Our studies confirm earlier observations that some chromosomes and chromosome regions are more prone to the formation of aberrations than others (Kumar and Natarajan 1965; Natarajan and Ahnstrom 1970). It was confirmed that small chromosome regions in the median and distal arm positions were identified as preferred sites for translocation breakpoints induced by gamma radiation in barley (Kunzel et al. 2001). Many factors could be responsible for distributions of chromosome aberrations that are not random: interphase organization, the transcriptional activity of different chromosome regions and chromosome size (Natarajan 2002).

Conclusions

FISH with rDNA and HT100.3/CCS1 sequences as probes confirmed its usefulness in the characterization of micronuclei content, as well as in understanding and comparing the mechanisms of the actions of mutagens applied in genetic toxicology. Based on the number of centromeric and telomeric signals in micronuclei the possible mechanism of gamma-ray induced micronuclei formation was stated: the micronuclei originated from the acentric fragments as a result of chromosome breakage or whole lagging chromosomes as a result of the dysfunction of the mitotic apparatus. An application of rDNA as probes allowed it to be stated that 5S rDNA-bearing chromosomes are involved in micronuclei formation more often than NOR-bearing chromosomes. The recent work allowed the origin of physically- and chemically-induced micronuclei in barley cells to be compared.

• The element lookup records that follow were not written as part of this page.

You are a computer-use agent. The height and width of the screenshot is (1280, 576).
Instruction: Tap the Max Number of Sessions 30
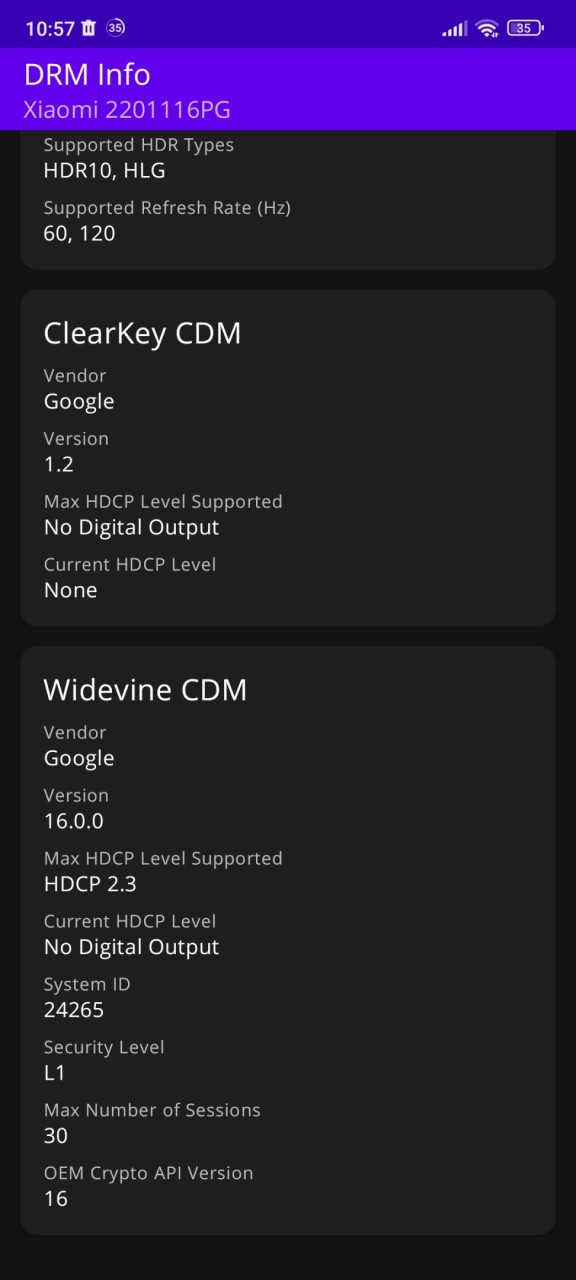point(56,1136)
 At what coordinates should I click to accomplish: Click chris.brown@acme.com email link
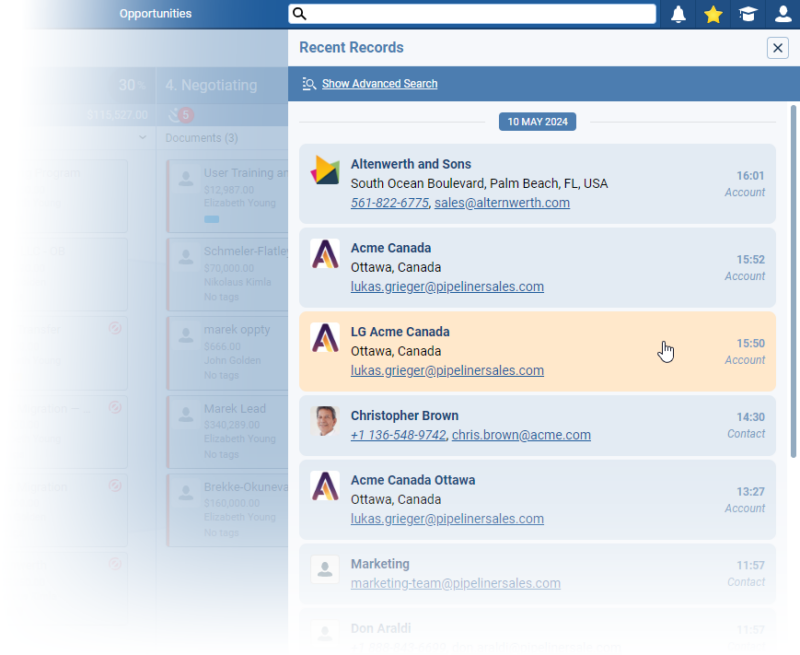pyautogui.click(x=521, y=435)
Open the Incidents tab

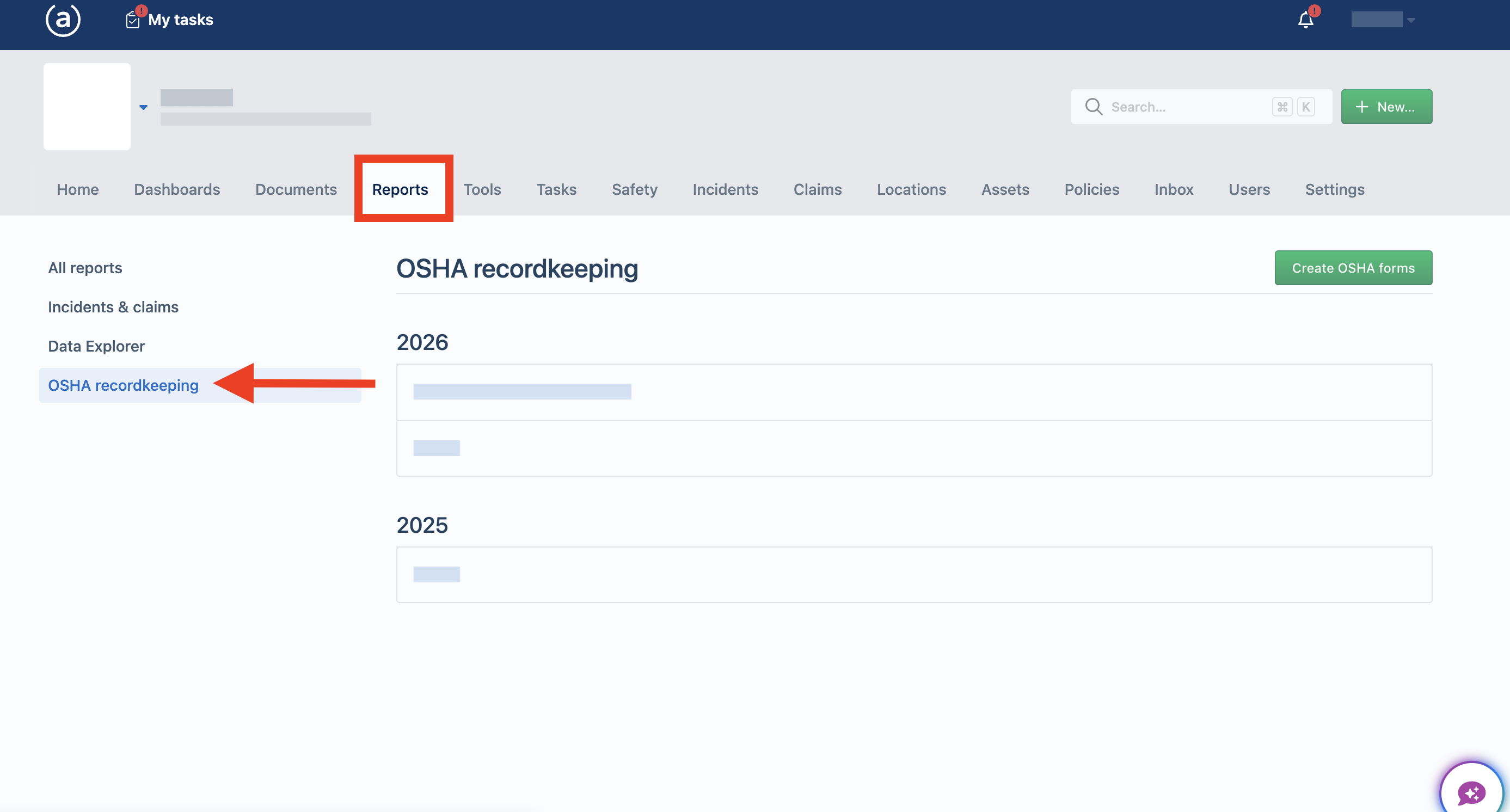(x=725, y=189)
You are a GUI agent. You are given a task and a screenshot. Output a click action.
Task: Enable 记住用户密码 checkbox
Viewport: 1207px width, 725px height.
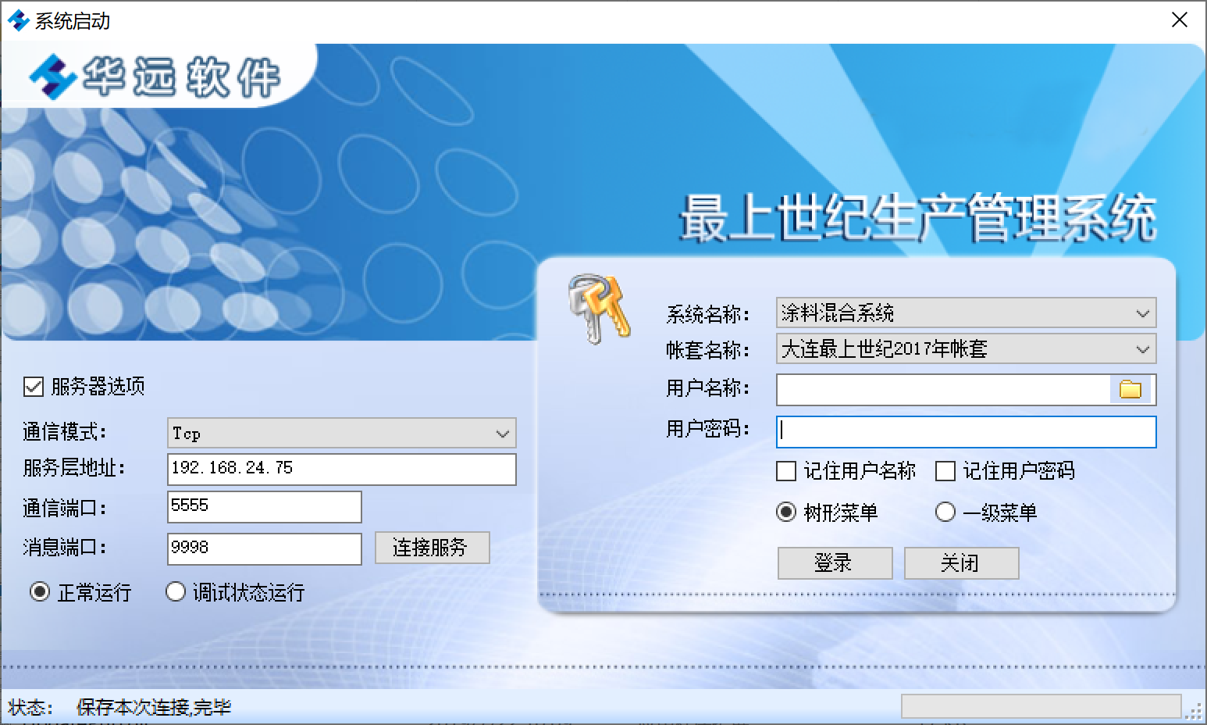click(945, 471)
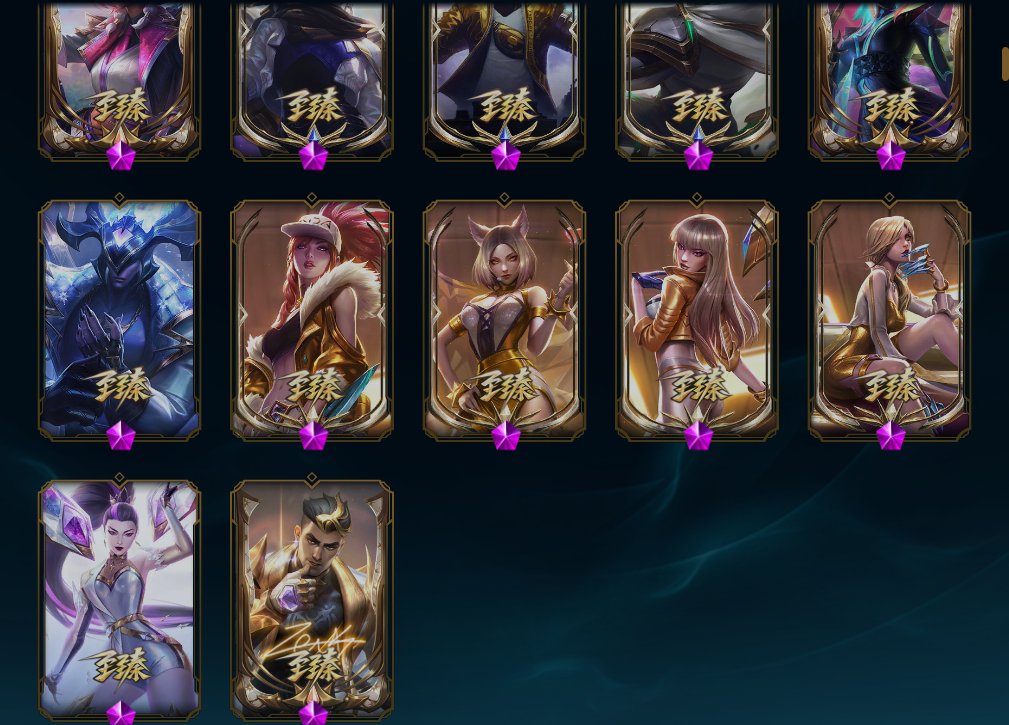Select the seated K/DA Evelynn prestige card

889,320
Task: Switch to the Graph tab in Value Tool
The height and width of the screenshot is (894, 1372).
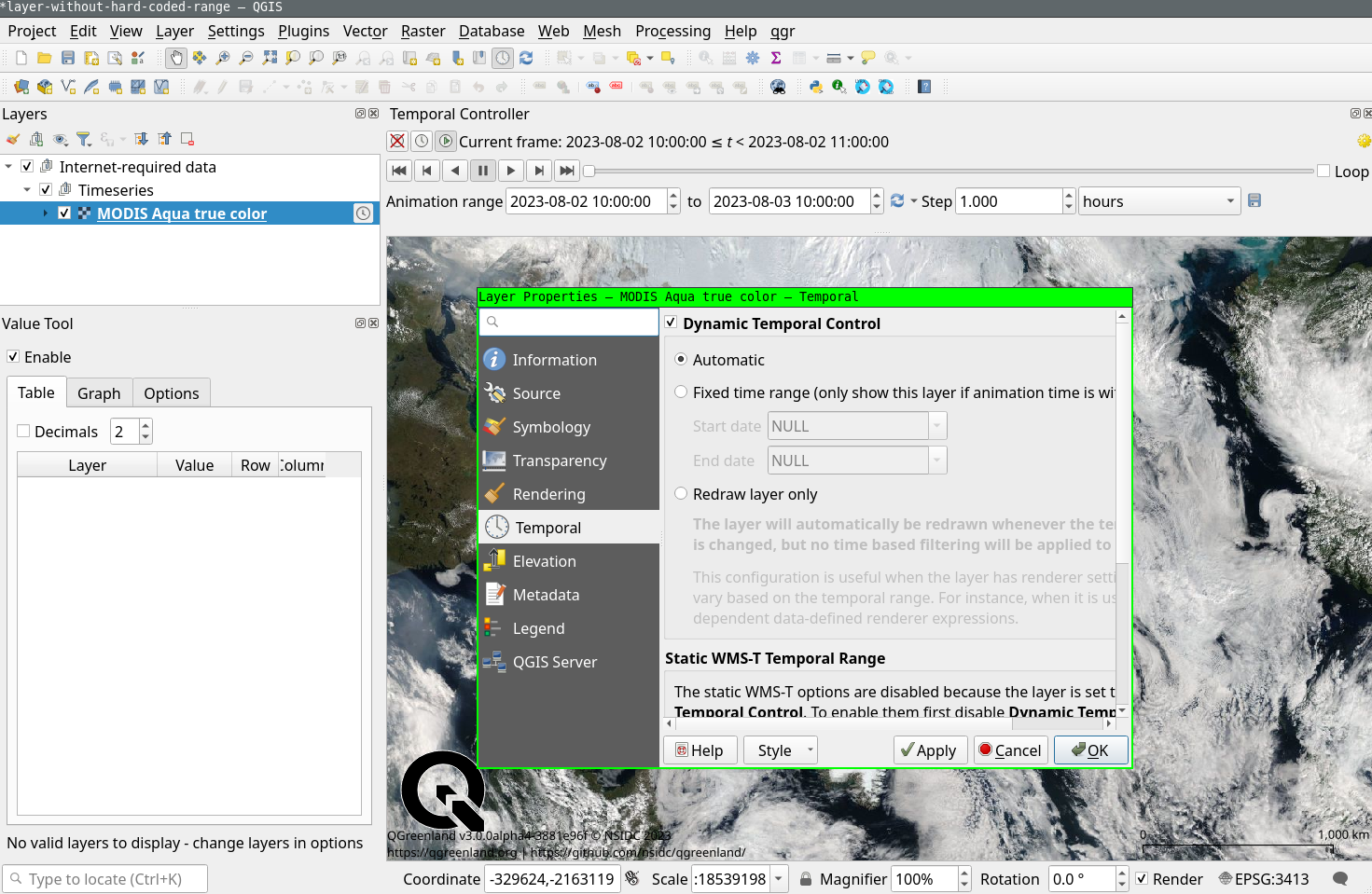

Even though the mode of action of chemical and physical mutagens is different, the origin of micronuclei was most often from terminal fragments. Molecular cytogenetics techniques gives us insight into the mechanisms of the formation of chromosome aberrations during genotoxicity studies. In future studies, the combination of multiple DNA probes labelled with various fluorochromes can make FISH a more powerful tool in plant mutagenesis.